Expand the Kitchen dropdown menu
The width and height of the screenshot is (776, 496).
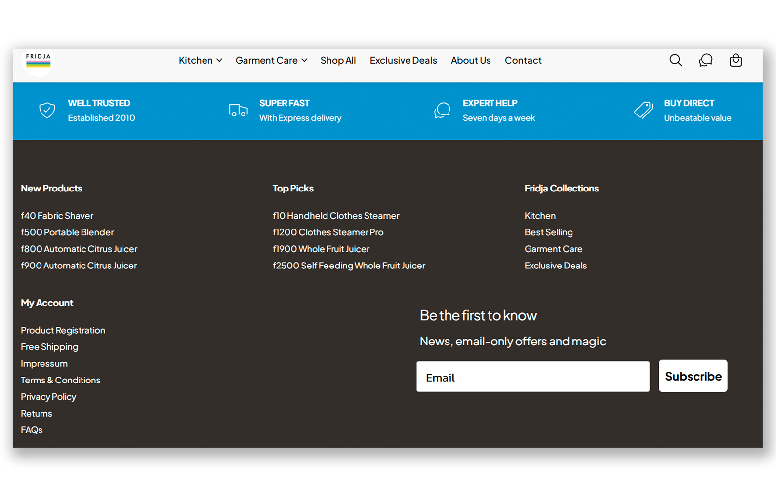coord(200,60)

----------

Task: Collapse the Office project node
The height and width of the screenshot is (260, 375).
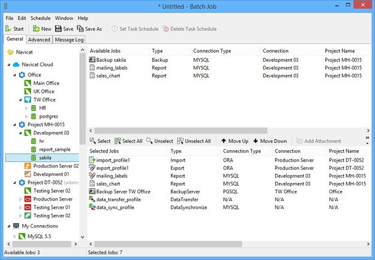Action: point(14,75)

----------

→ STATED EXERCISE:
Retype the records word for word, from the line containing "Task: Collapse the Office project node" through the line containing "Action: point(14,75)", including both of those lines. Leave the pictures out of your answer.

→ THE ANSWER:
Task: Collapse the Office project node
The height and width of the screenshot is (260, 375).
Action: point(14,75)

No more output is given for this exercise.